[begin Source text]

We have entered the 4th year of LEGO® Super Mario releases: First we met Mario, and learned to play against the clock. In 2021, we were introduced to Marios bigger brother, Luigi, and learned to play together. Last year, we met Princess Peach, and learned to share gifts with each other with each other. With each year, we have seen new and innovative ways to play as well as a new range of buildable characters.
This year, it feels a little different: There is no new Electronic Smart Character, and no set of Collectable, Buildable Fuigures. We have two subthemes of sets: one takes us back to the earliest days of Nintendo’s electronic entertainment, with Donkey Kong, and his subsequent adventures; and another featuring more Koopalings in flying ships.
Today, we will take a hands-on look at the first of these sets: 71424 Donkey Kong’s Tree House. This is the only set to feature the buildable Donkey Kong, as well as his Grandfather – Cranky Kong. According to lore, Cranky Kong is in fact the original Donkey Kong from the Arcade Game all those years ago. After All these years, I wonder if he has any misgivings towards Mario…
Before we start.
With every wave of LEGO Super Mario, there are new game mechanics and new sets and tiles to be scanned. And so, if you have played with LEGO Super Mario previously, you will know that he needs to be upgraded to recognise the new tiles and elements in gameplay. If Mario tries to scan a new tile, he will give a buzz and display a ‘download ‘ icon on his chest screen. A new version of the App has been available since the last week of July. As with previous versions, it is required to upgrade Mario’s firmware and provide instructions – both for the construction of the models and videos demonstrating the flow of play. You need to connect Mario to your phone or tablet by pressing the Bluetooth button on the back. Downloading the firmware takes a few minutes.
Your updated Smart Brick (Mario, Luigi and Peach) is not only ready to scan the new tiles, but has also developed a few changes in their resting behaviour: if you leave Mario, Luigi or Peach standing still for about a minute or so, they will start to hum the ‘Super Mario’ theme music to them selves. If two smart bricks are paired for cooperative play, they will sing to each other, swapping between lines of the tune as they sing!
Let’s look at the
71424 Donkey Kong’s Treehouse Expansion Set
This is probably the ‘Must Have’ set of the wave, being the only one to contain Donkey Kong. In addition to the bulked up Donkey Kong, we have the wizened Cranky Kong. It is fair to say that the years have not been kind.

[end Source text]

Exercises:
1. In the LEGO Super Mario review, what does Mario do if he tries to scan a new tile before being upgraded?
2. Reproduce everything in the LEGO Super Mario review from "With every wave" down to "a few minutes.".

[begin Dataset content]

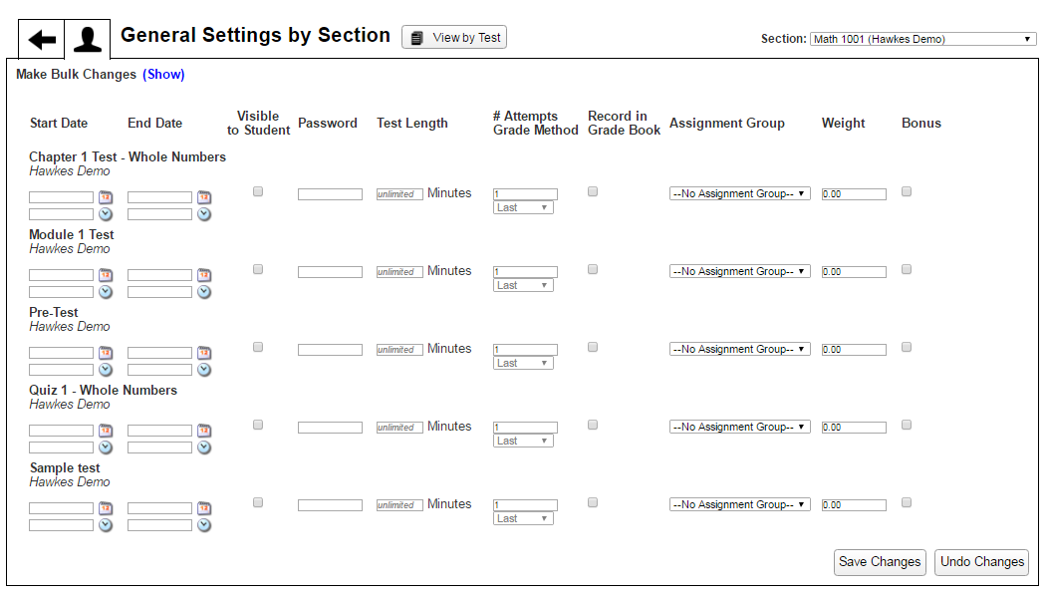Open the Assignment Group dropdown for Chapter 1 Test

pyautogui.click(x=739, y=193)
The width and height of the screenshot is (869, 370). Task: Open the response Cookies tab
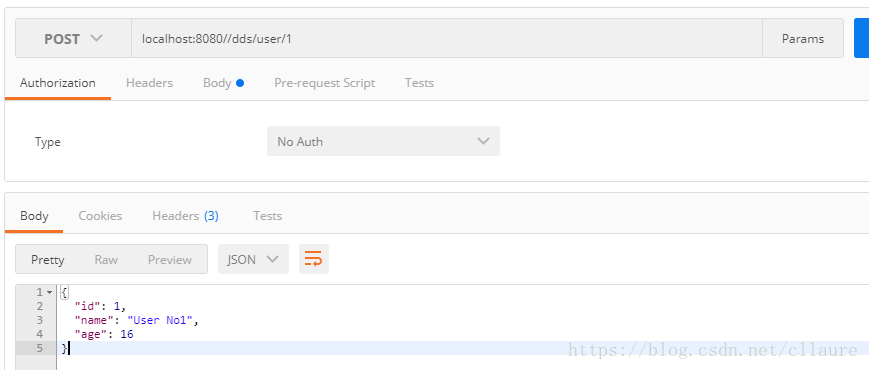click(100, 216)
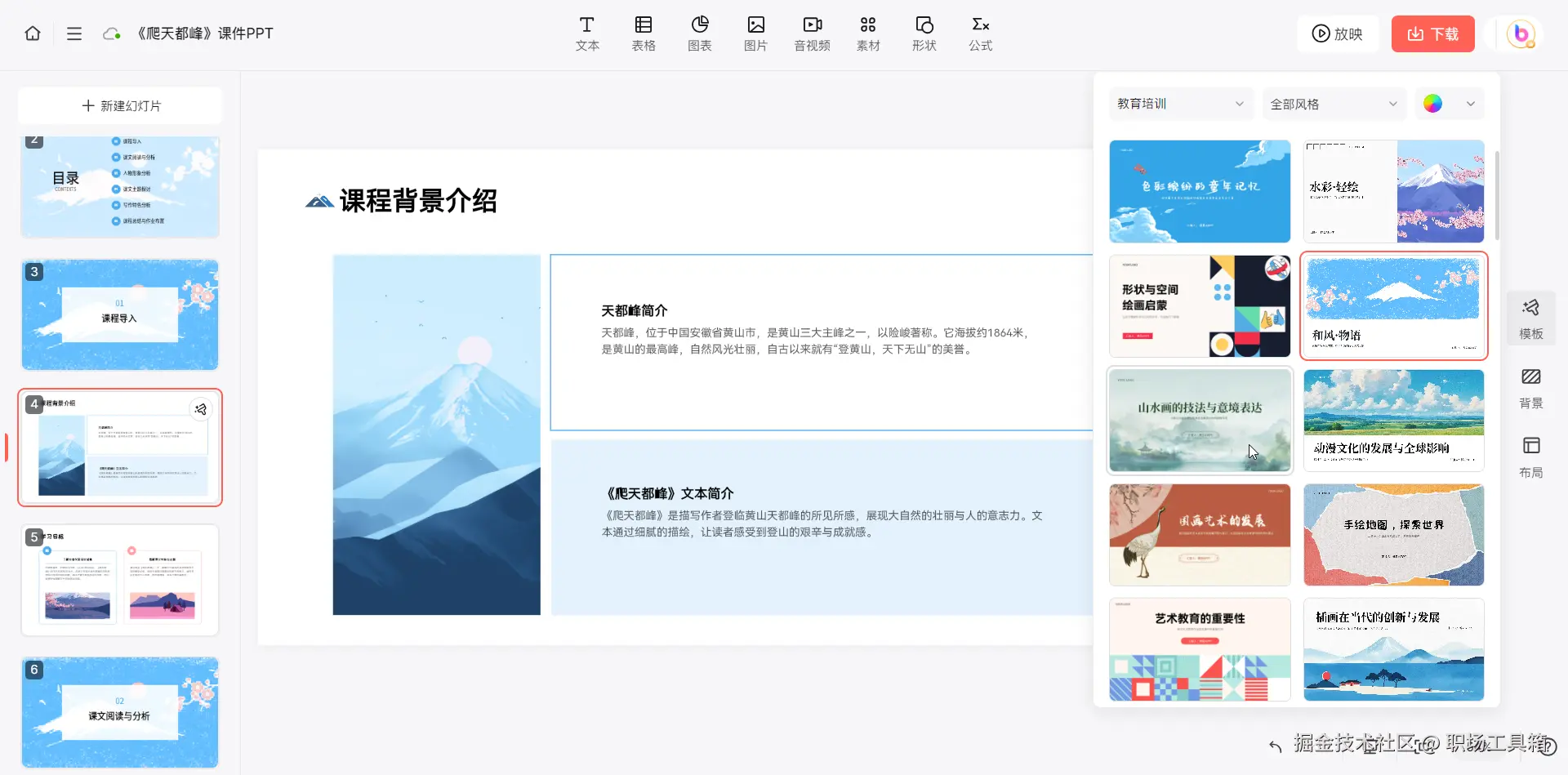Insert a shape using 形状 icon
Image resolution: width=1568 pixels, height=775 pixels.
(924, 33)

[end Dataset content]

Task responses:
1. He gives a buzz and displays a "download" icon on his chest screen.

2.
With every wave of LEGO Super Mario, there are new game mechanics and new sets and tiles to be scanned. And so, if you have played with LEGO Super Mario previously, you will know that he needs to be upgraded to recognise the new tiles and elements in gameplay. If Mario tries to scan a new tile, he will give a buzz and display a ‘download ‘ icon on his chest screen. A new version of the App has been available since the last week of July. As with previous versions, it is required to upgrade Mario’s firmware and provide instructions – both for the construction of the models and videos demonstrating the flow of play. You need to connect Mario to your phone or tablet by pressing the Bluetooth button on the back. Downloading the firmware takes a few minutes.